With use of iron histochemistry and immunohistochemistry, regional changes in the appearance of iron, ferritin, transferrin, glial fibrillary acidic protein-positive astrocytes, and activated microglia were examined from 1 to 24 weeks after transient forebrain ischemia (four-vessel occlusion model) in rat brain. Expression of the C3bi receptor and the major histocompatibility complex class II antigen was used to identify microglia. Neuronal death was confirmed by hematoxylin-eosin staining only in pyramidal cells of the hippocampal CA1 region, which is known as the area most vulnerable to ischemia. Perls' reaction with 3,3'-diaminobenzidine intensification revealed iron deposits in the CA1 region after week 4, which gradually increased and formed clusters by week 24. Iron also deposited in layers III-V of the parietal cortex after week 8 and gradually built up as granular deposits in the cytoplasm of pyramidal cells in frontocortical layer V. An increasing astroglial reaction and the appearance of ferritin-immunopositive microglia paralleled the iron accumulation in the hippocampal CA1 region, indicating that iron deposition was probably produced in the process of gliosis. Neither neuronal death nor atrophy was found in the cerebral cortex. Nevertheless, an astroglial and ferritin-immunopositive microglial reaction became evident at week 8 in the parietal cortex. On the other hand, the granular iron deposition in the pyramidal neurons of frontocortical layer V was not accompanied by any glial reaction in the chronic stage of ischemia. Three different types of iron deposition in the chronic phase after transient forebrain ischemia were shown in this study. In view of the neuronal damage caused by iron-catalyzed free radical formation, the late-onset iron deposition may be relevant to the pathogenesis of the chronic brain dysfunction seen at a late stage after cerebral ischemia.

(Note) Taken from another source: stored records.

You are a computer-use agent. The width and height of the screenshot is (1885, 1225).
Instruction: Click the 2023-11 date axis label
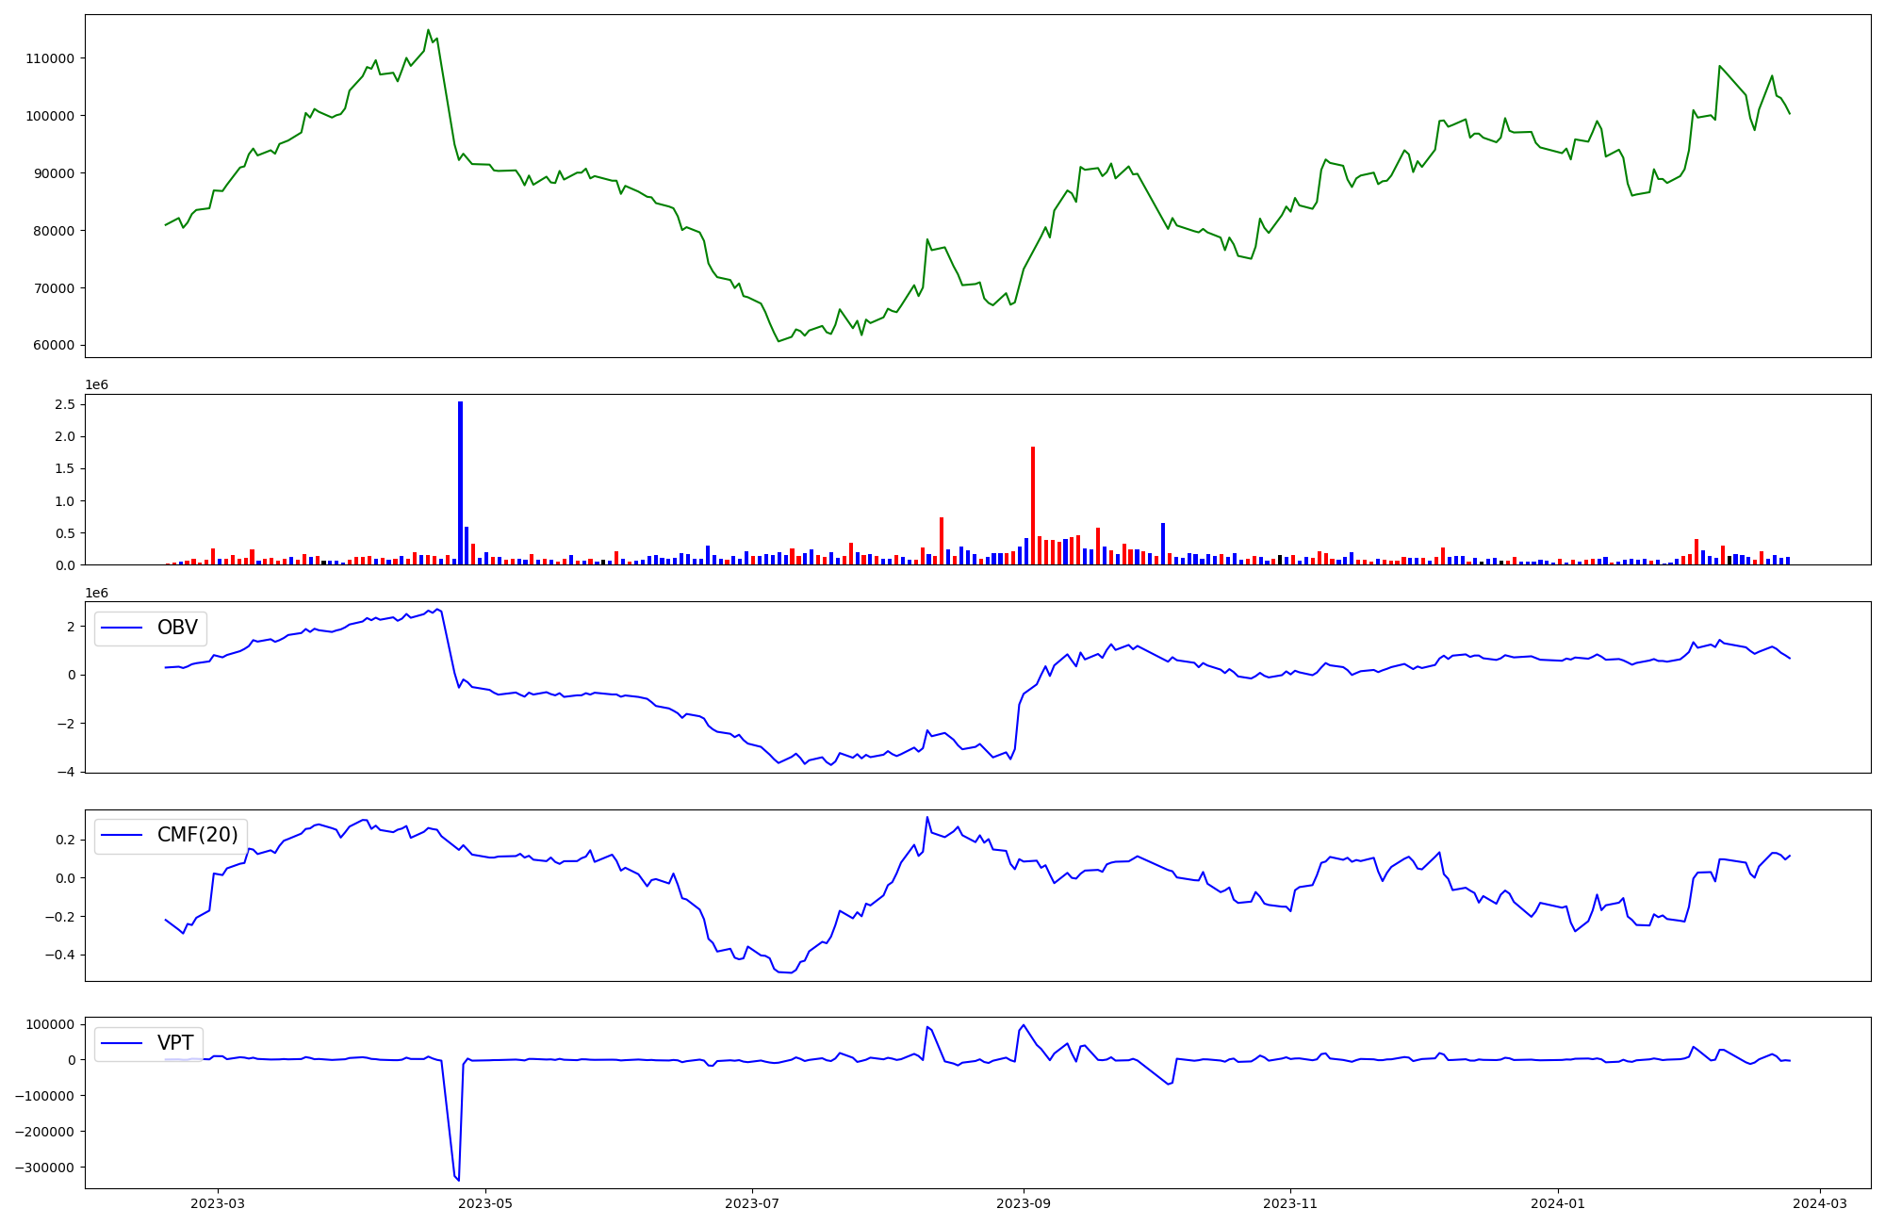(1289, 1203)
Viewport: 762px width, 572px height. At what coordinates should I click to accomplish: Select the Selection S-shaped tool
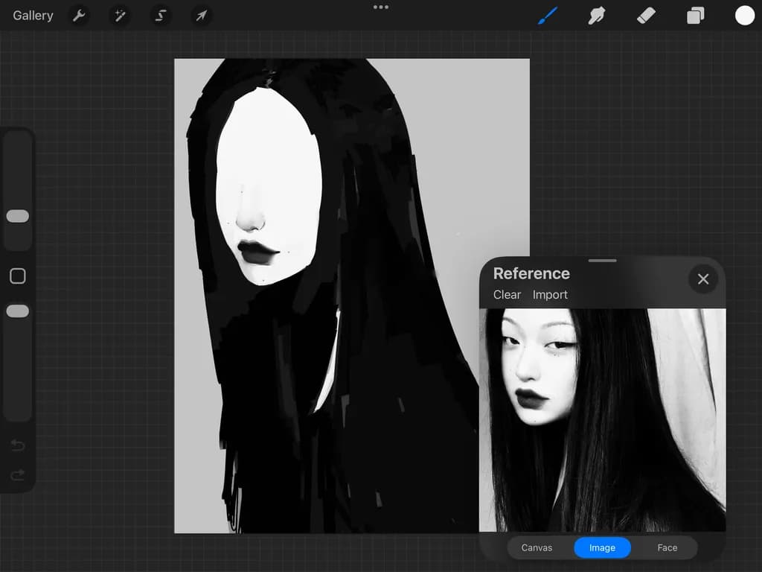click(x=161, y=16)
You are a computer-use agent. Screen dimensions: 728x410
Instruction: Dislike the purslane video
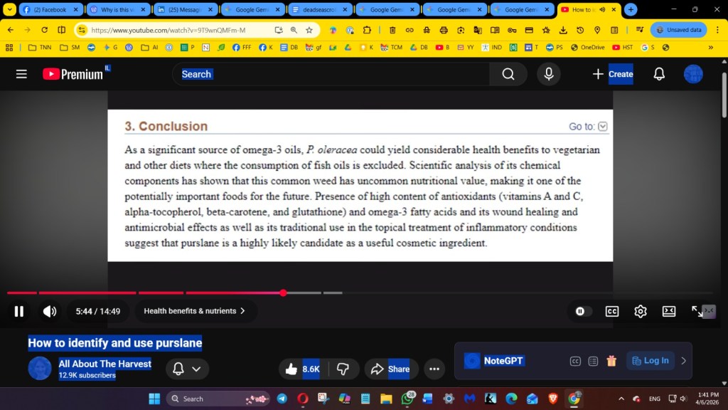[343, 369]
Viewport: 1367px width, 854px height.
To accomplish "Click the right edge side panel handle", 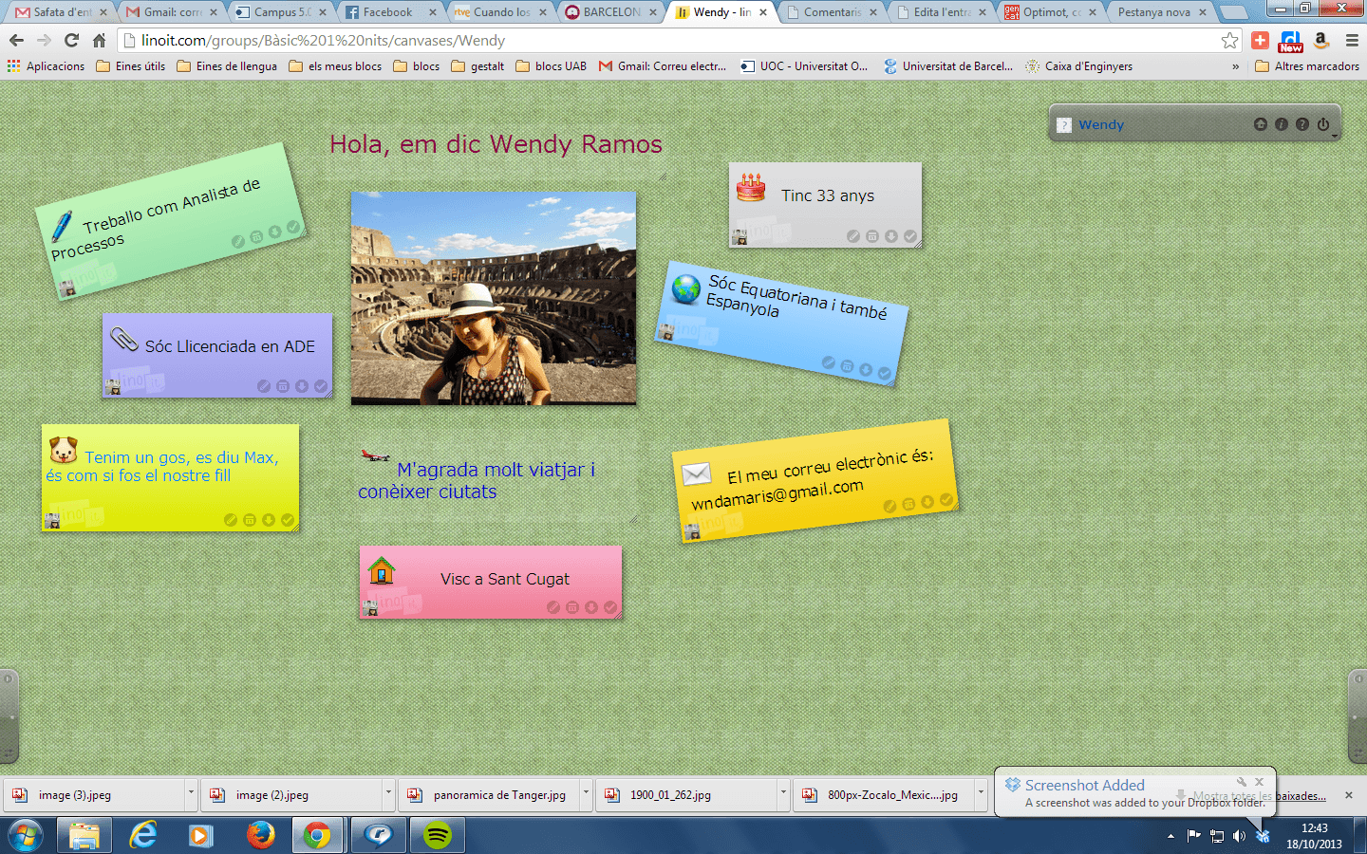I will coord(1358,716).
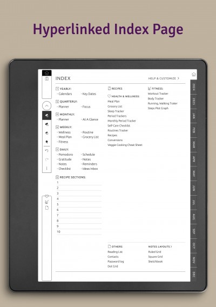This screenshot has width=216, height=307.
Task: Open the three-dot more options menu
Action: [x=46, y=168]
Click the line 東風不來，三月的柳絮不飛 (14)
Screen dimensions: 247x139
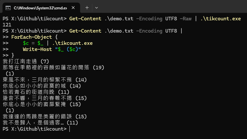(x=45, y=80)
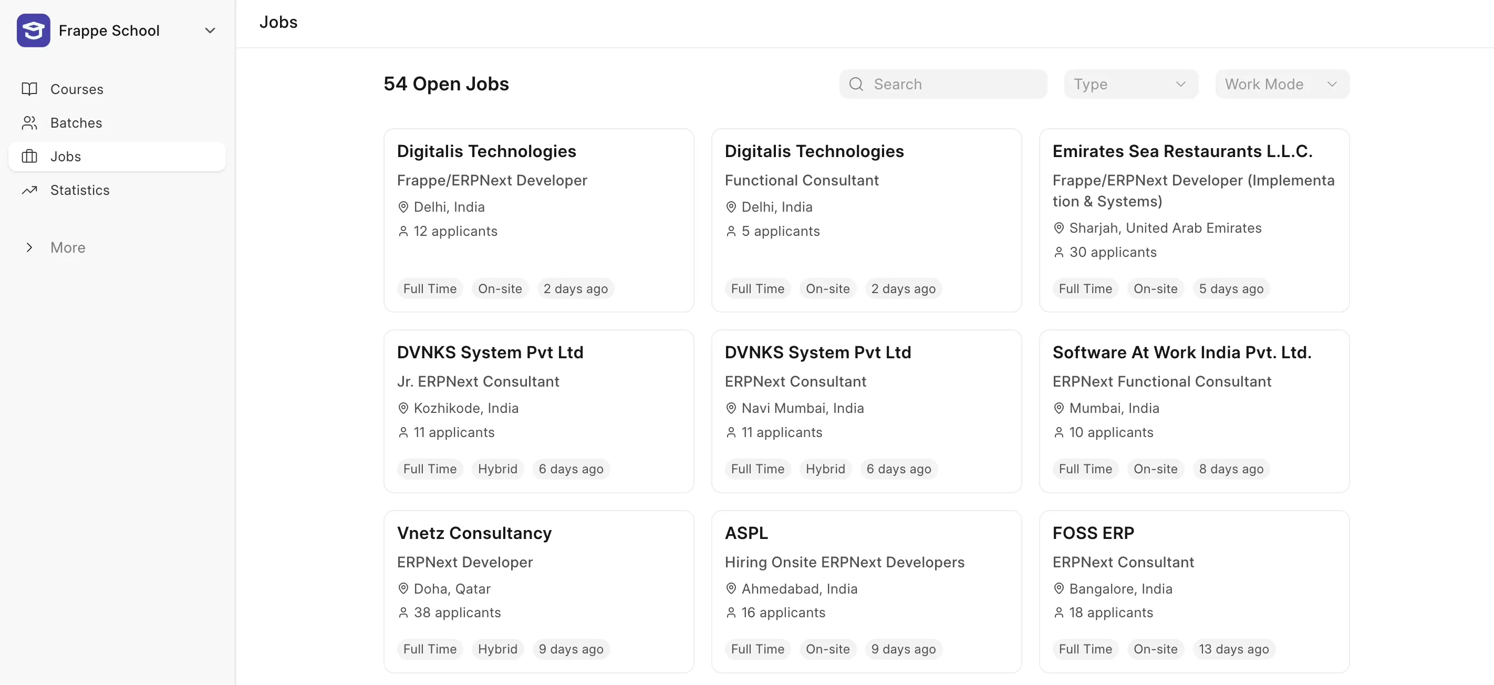Click the Statistics trend-line icon
This screenshot has height=685, width=1494.
tap(29, 190)
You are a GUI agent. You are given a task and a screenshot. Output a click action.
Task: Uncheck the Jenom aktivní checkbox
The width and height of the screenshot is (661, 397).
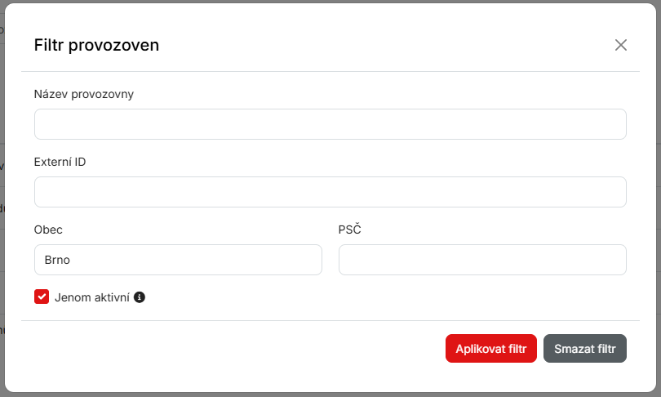click(42, 297)
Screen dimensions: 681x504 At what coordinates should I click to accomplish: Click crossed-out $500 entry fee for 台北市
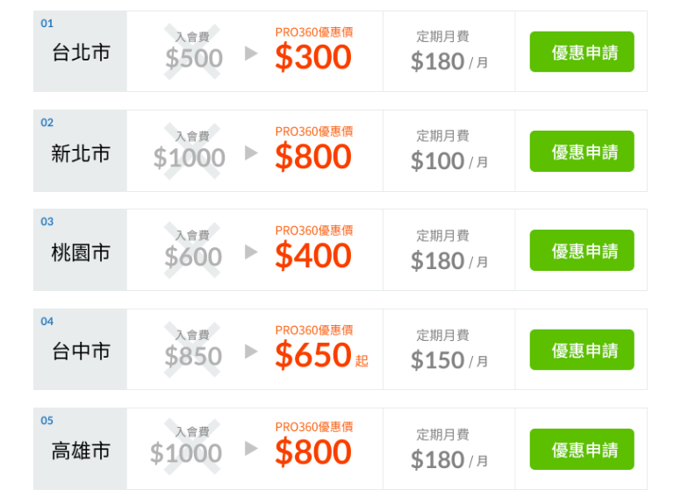pyautogui.click(x=193, y=58)
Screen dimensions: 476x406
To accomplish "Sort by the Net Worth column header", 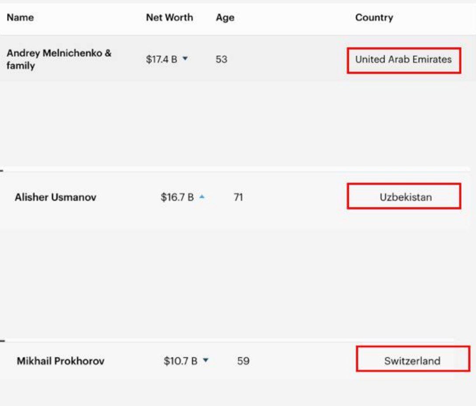I will click(x=169, y=18).
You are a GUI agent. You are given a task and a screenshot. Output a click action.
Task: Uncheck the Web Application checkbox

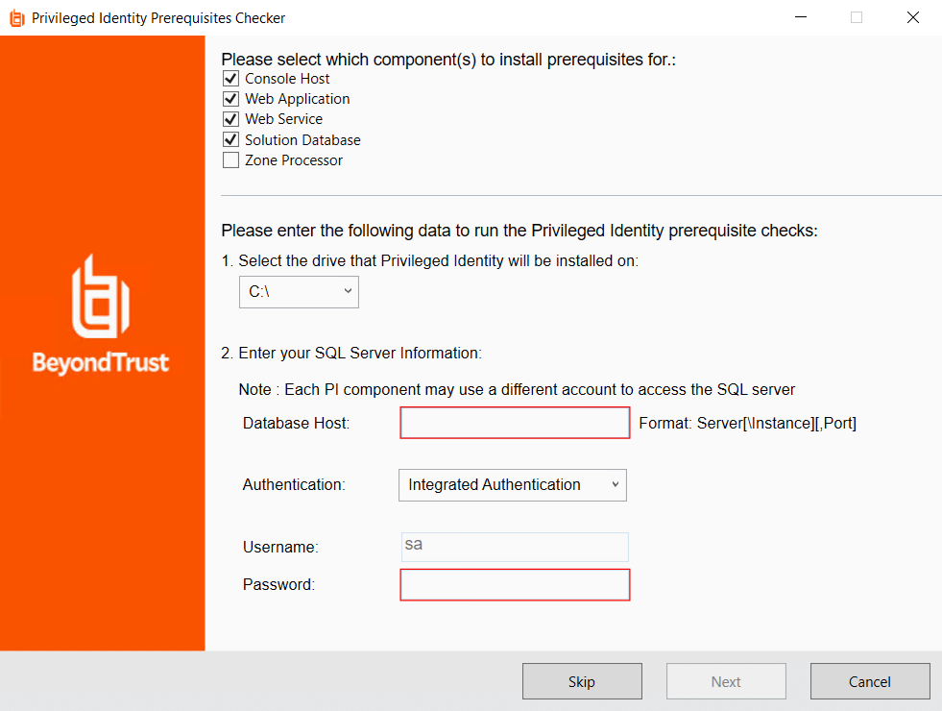[230, 99]
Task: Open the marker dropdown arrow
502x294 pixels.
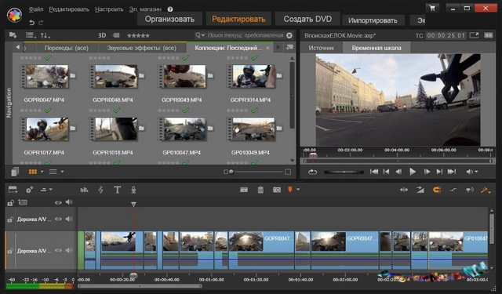Action: (x=298, y=190)
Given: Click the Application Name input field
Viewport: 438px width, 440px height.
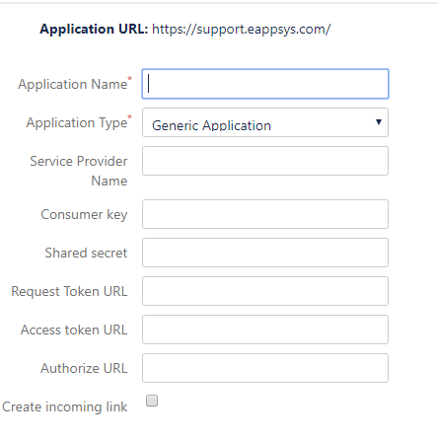Looking at the screenshot, I should coord(265,84).
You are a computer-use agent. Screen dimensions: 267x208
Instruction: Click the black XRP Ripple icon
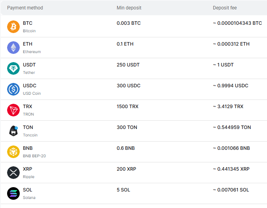(x=13, y=173)
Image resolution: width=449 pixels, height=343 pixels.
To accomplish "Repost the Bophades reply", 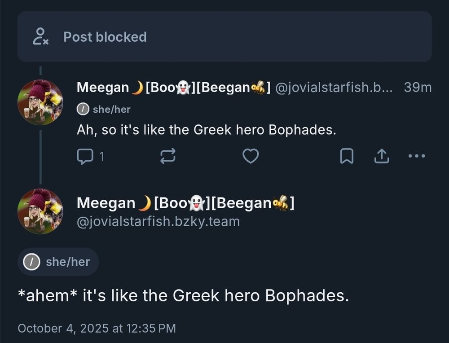I will click(168, 156).
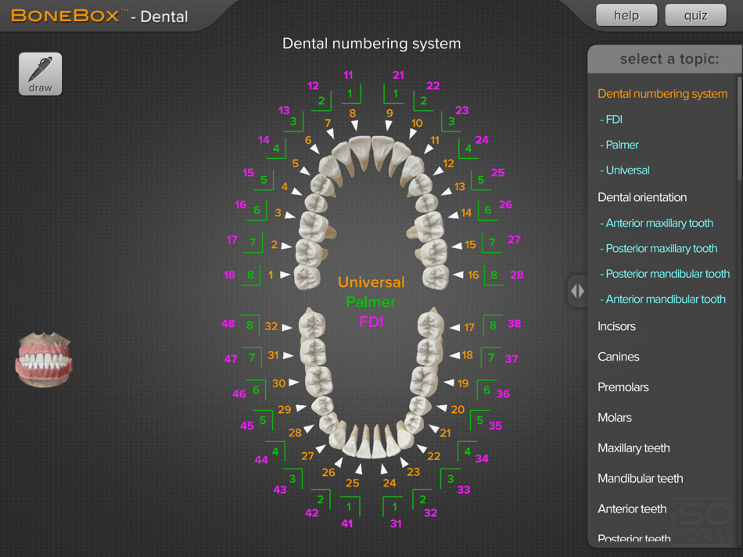Open the Dental orientation section
The width and height of the screenshot is (743, 557).
click(x=642, y=197)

运用铁组织化学和免疫组织化学方法,在大鼠脑短暂性前脑缺血(四血管闭塞模型)后1至24周,检测铁、铁蛋白、转铁蛋白、胶质纤维酸性蛋白阳性星形胶质细胞以及活化小胶质细胞外观的区域变化。使用C3bi受体和主要组织相容性复合体II类抗原的表达来鉴定小胶质细胞。仅通过苏木精-伊红染色在海马CA1区的锥体细胞中证实神经元死亡,该区域是已知对缺血最敏感的区域。用3,3'-二氨基联苯胺强化的Perls反应显示,4周后CA1区有铁沉积,到24周时逐渐增加并形成簇状。8周后铁也沉积在顶叶皮质的III - V层,并在前额叶皮质V层锥体细胞的细胞质中逐渐积聚形成颗粒状沉积物。海马CA1区铁的积累与星形胶质细胞反应增强和铁蛋白免疫阳性小胶质细胞的出现平行,表明铁沉积可能是在胶质增生过程中产生的。在大脑皮质未发现神经元死亡或萎缩。然而,顶叶皮质在8周时出现星形胶质细胞和铁蛋白免疫阳性小胶质细胞反应。另一方面,在前额叶皮质V层锥体细胞中的颗粒状铁沉积在缺血慢性期未伴有任何胶质细胞反应。本研究显示了短暂性前脑缺血后慢性期三种不同类型的铁沉积。鉴于铁催化自由基形成所导致的神经元损伤,迟发性铁沉积可能与脑缺血后期出现的慢性脑功能障碍的发病机制有关。